Schools in Hiddi & Dillu

OASIS is a school design that, when built, naturally forms its own oasis. Building upon the natural water flows running north-south in the local landscape, sloped roofs lead rain water into a shallow trench at the heart of the school: here an enclosed orchard emerges where fruit trees and other desired vegetation can thrive. As such OASIS can become a self-sufficient institution and in fact enhance the existing irrigation of the surrounding agricultural fields. When needed, the school can be extended following the length of the irrigated orchard and using the same construction techniques.

At the basis is a core school module consisting of two buildings, each structured by four parallel walls that enclose two classroom and one multifunctional space. While the school gathers and stores water in the wet season, the walls provide shade and ventilation in the dry season. Because of their orientation, the walls shield off the direct sunlight from the south while allowing for natural cross-ventilation in the east-west direction. Wooden floors are lifted off the soil and supported by the foundation of the walls, fending off unwanted pests and facilitating additional ventilation from below. Roofs are also lifted above the walls using a light-weight metal framework. As opposed to conventional school buildings in the area, the classrooms in OASIS are open on two sides leading to a more pleasant spatial experience. On the outside of the school, the façade is closed using locally crafted wooden pivoting doors, making it possible to close the classroom to draught or outsiders. On the side of the collective orchard the classrooms have a more open character, only separated by curtains.

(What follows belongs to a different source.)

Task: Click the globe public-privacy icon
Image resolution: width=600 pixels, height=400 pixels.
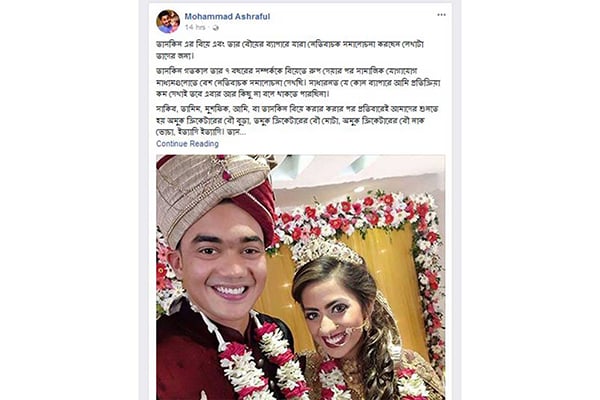Action: 215,28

Much effort has gone into creating richness in the design, so the school can be both a container of knowledge and an educational instrument in itself: where the foundations need not support the wooden floor beams, a seating element is created that illustrates the cross-section of the floor. Similarly, the orchard can be used to teach about biology and agriculture, and the curtains and pivoting doors can serve as example of local craftsmanship.

The design has been presented deliberately devoid of color, since it is meant to be able to absorb any locally available brickwork or cinder blocks, woodwork, textiles and roofing, depending on the given location. In fact, variety in the material choice would provide the NGO with a diverse and colorful set of school buildings that can serve to irrigate, educate and congregate.